The biggest advantage of the Internet is still easy access to information that used to take days or weeks to find. But it is not as easy as it used to be in the early days of Google when what we wanted turned up on the first page. The culprits here are the commercial sites and internet wannagetrichwithoutworkinghards that use SEO (aka getting a higher search ranking than the content or popularity deserves) to shove their URLs under our noses.
Really people. Do you think those tactics will encourage me to do business with you any more than sticking a foot in the door encouraged me to buy from a door to door salesman a few decades ago? I am more likely to blacklist you, be determined never to let a penny of my money find its way to you, and to badmouth you on every forum that will let me. [And those rude door to door salesman got nothing but sore feet].
And finally there are the people that don’t know anything about a subject, but feel an urge to answer a technical question anyway ( or, worse, to copy – verbatim – someone else’s answer).

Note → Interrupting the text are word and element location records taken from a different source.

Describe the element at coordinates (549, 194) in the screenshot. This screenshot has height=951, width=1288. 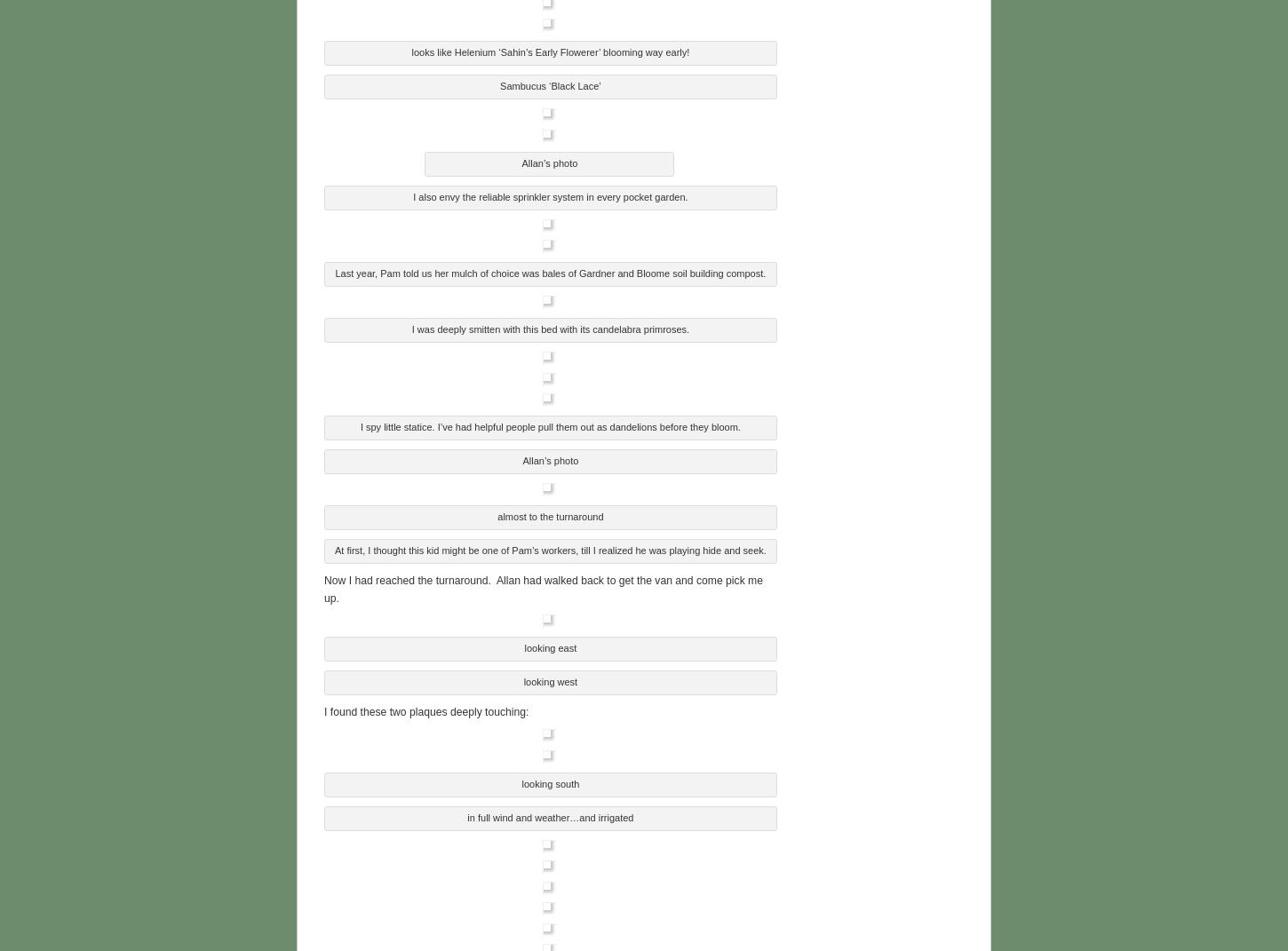
I see `'I also envy the reliable sprinkler system in every pocket garden.'` at that location.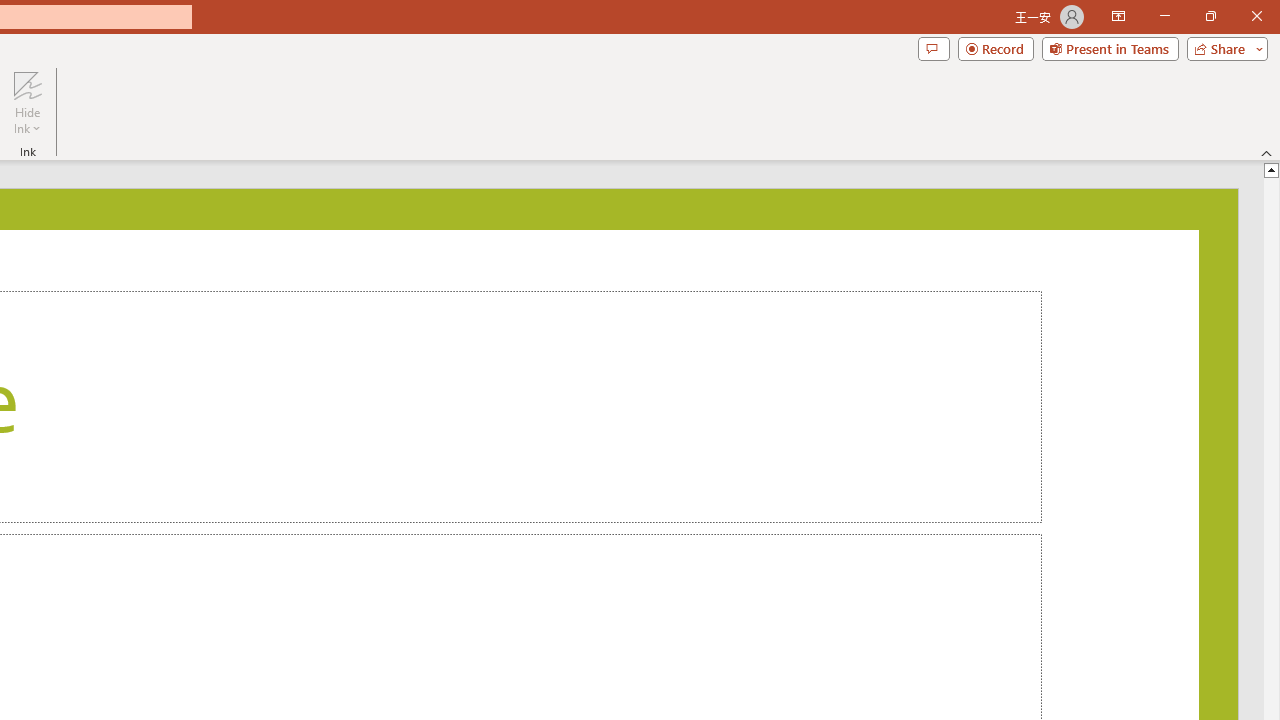 The image size is (1280, 720). I want to click on 'Hide Ink', so click(27, 84).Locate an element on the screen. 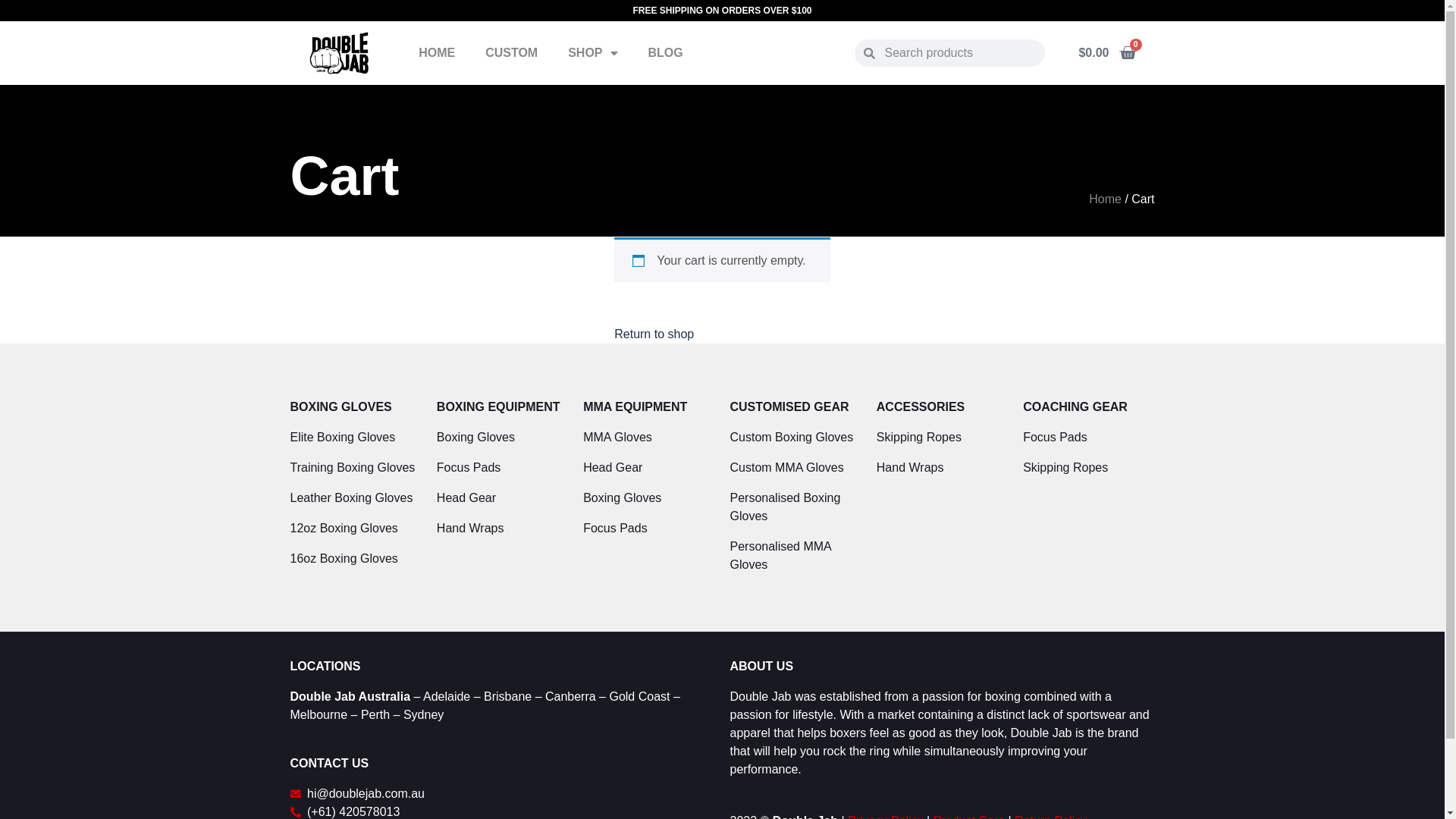  'HOME' is located at coordinates (436, 52).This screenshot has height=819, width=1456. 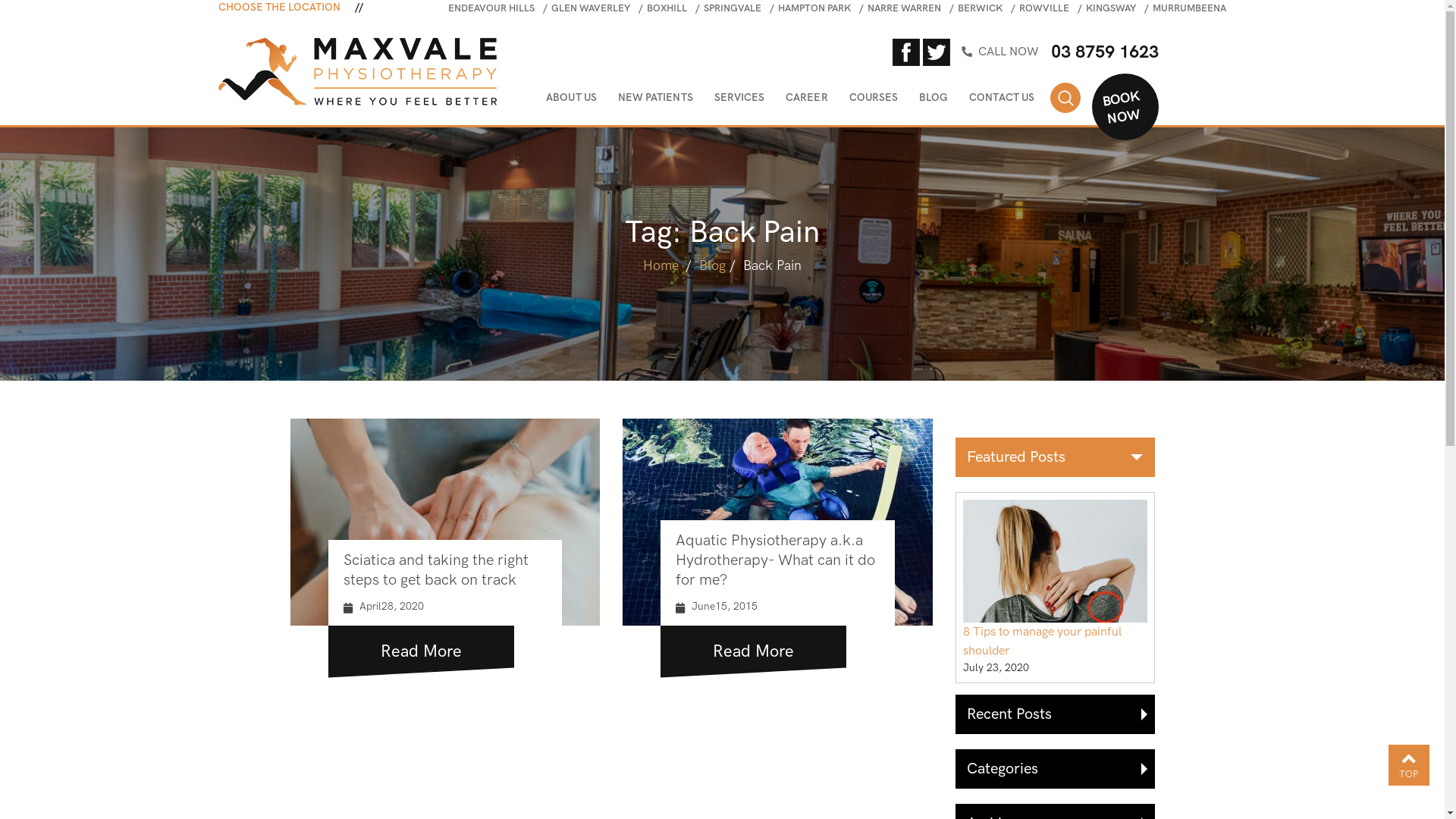 What do you see at coordinates (1065, 97) in the screenshot?
I see `'Search'` at bounding box center [1065, 97].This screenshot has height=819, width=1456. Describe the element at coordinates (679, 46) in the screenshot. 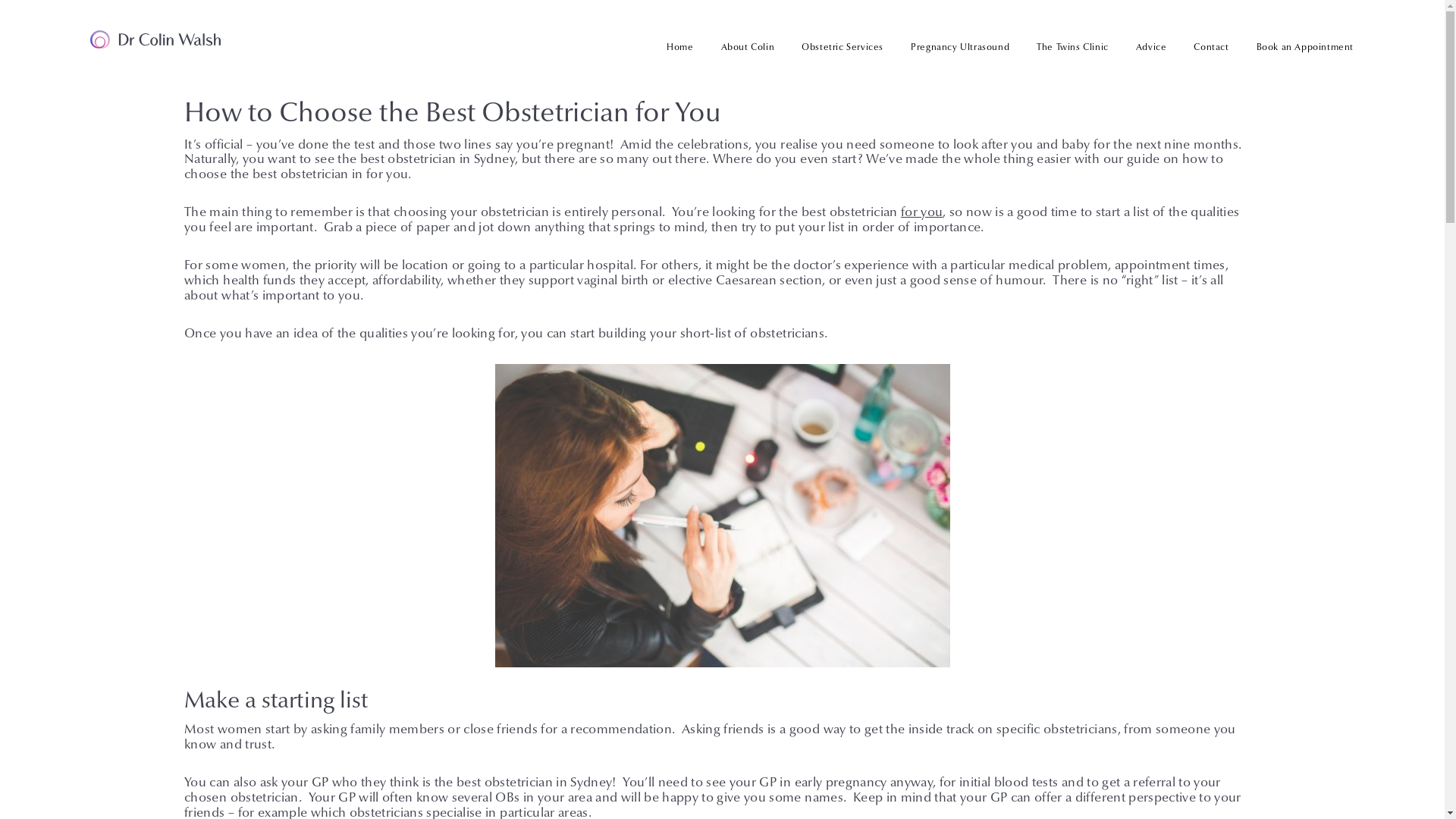

I see `'Home'` at that location.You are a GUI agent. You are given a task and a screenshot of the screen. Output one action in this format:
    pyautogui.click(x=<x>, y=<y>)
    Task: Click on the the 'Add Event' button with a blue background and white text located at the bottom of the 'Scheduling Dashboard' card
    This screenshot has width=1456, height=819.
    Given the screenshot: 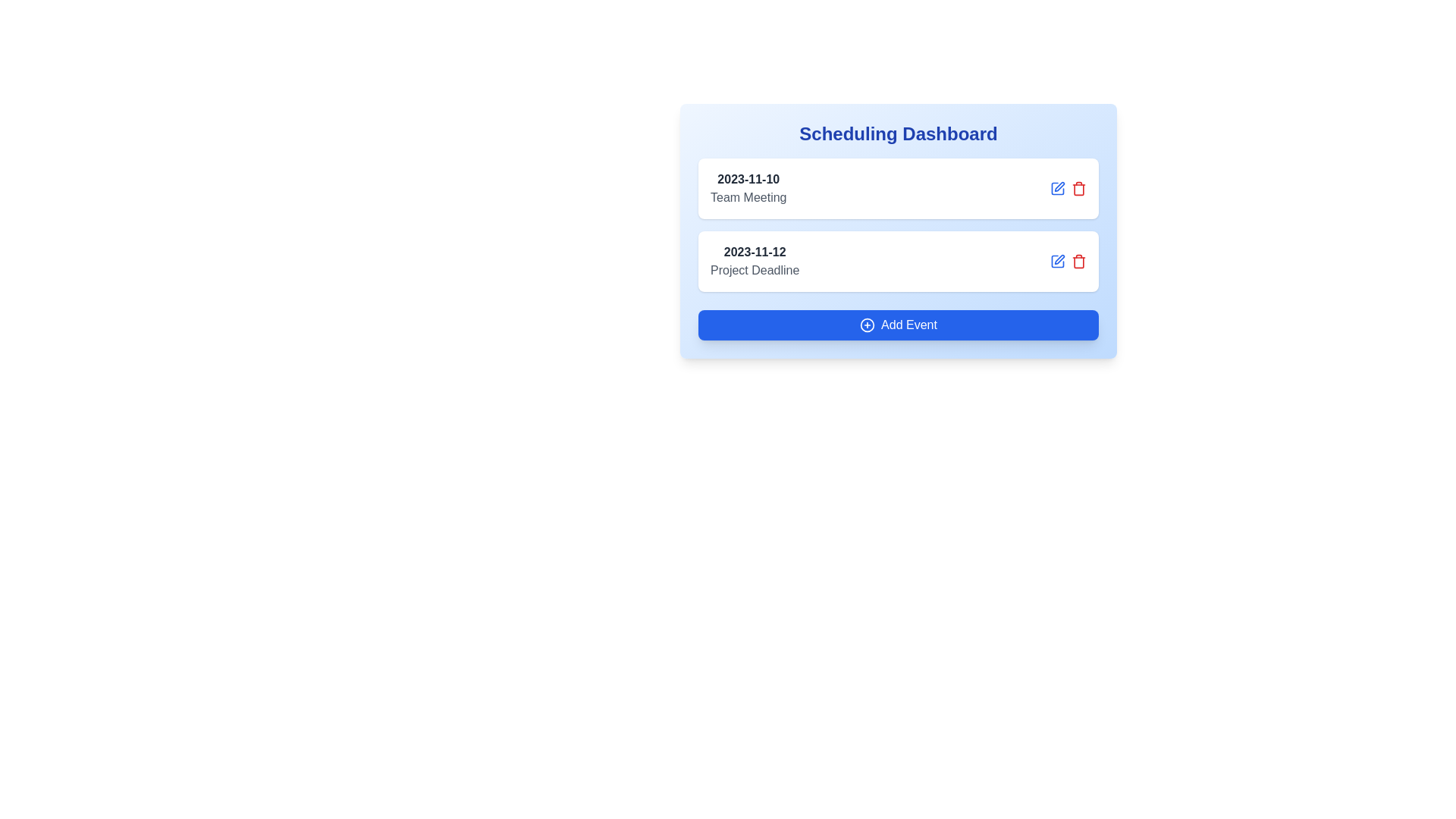 What is the action you would take?
    pyautogui.click(x=899, y=324)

As for the nasty insulting types, they should learn that it is actually very difficult to be totally anonymous on the net Many folk that think it is safe to insult random strangers from behind a screen-Id could be tracked down, if the people they were insulting were prepared to make sufficient effort. My rule of thumb is to write nothing on the Internet that I would not say to a person in real life. Some of the nastier types would do well to adopt it before they upset someone really unpleasant that then decides to hunt them down.
Sometimes I yearn for the “good old days” of Gopher, before we had the World Wide Web. It was hard to find information, but when we did it was almost always of high quality and relevant. It was hard to use the internet then which did at least keep the trolls, hecklers and imbeciles out.